L’impegno originario del GVC, prima di approdare alla Cooperazione Internazionale, prevede una lunga fase di mobilitazione politica che riflette la forte caratterizzazione ideologica degli anni ’70. Si muove a sostegno delle lotte di liberazione delle colonie portoghesi in Africa e dei grandi leaders indipendentisti africani e latinoamericani; si occupa della rivendicazione del diritto al servizio civile internazionale in sostituzione di quello militare, partecipa alle prime radio libere e funge da sede locale del Tribunale Russel per i diritti dei popoli. Il GVC, come le altre associazioni che si formano in quegli anni, nasce e vive, in questa fase iniziale, di autofinanziamento. Attraverso l’organizzazione di campi estivi di lavoro, dispone delle principali risorse con cui finanziare i suoi progetti. Nel 1972, GVC è tra le primissime Ong italiane ad ottenere il riconoscimento di idoneità del Ministero degli Esteri italiano ed a beneficiare di cofinanziamenti per dare avvio ai primi due progetti di cooperazione allo sviluppo: il progetto Jussara in Brasile e il Progetto Busoko in Congo. Sono questi i primi Paesi con i quali Gvc passa dalla teoria alla pratica, poco prima di iniziare con la Guinea-Bissau e Sao Tomé. In entrambi i casi, opera al fianco di chi vive quelle realtà da anni: i missionari Dehoniani in Congo ed i preti diocesani modenesi in Brasile. Solo nel 1984 iniziano i primi interventi di cooperazione “laica” del GVC.

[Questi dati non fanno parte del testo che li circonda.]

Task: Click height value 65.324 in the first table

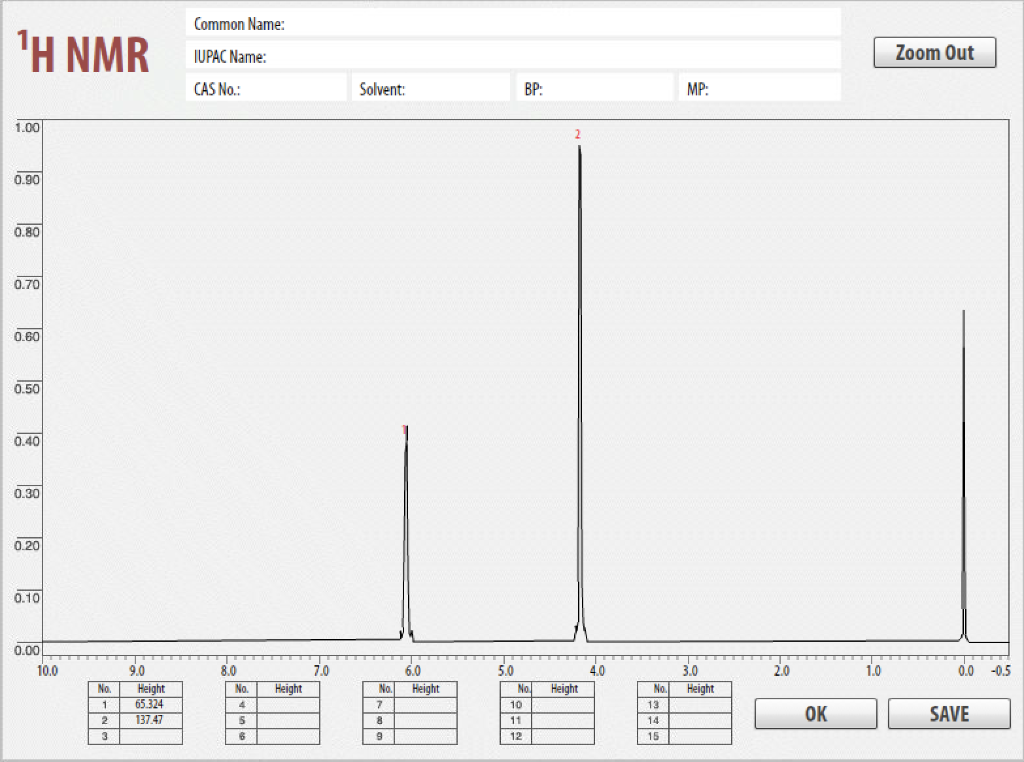Action: (x=149, y=704)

Nel corso degli anni il Gruppo di Volontariato Civile, perfeziona, specializza ed estende la propria azione in molti Paesi (oggi 27), rivolgendo, all’inizio, particolare attenzione a progetti sanitari e allargando progressivamente la sua azione a sempre più qualificati programmi di cooperazione e a molteplici settori d’intervento: da quello alimentare-nutrizionale,all’emergenza. Nel 1980, l’ingresso a Villa Aldini, attuale sede centrale del GVC a Bologna, segna il consolidamento di un percorso di intensa attività di espansione dei progetti, crescita della struttura, specializzazione settoriale oltre a un’importante opera di sensibilizzazione sul territorio, con le attività di educazione allo sviluppo.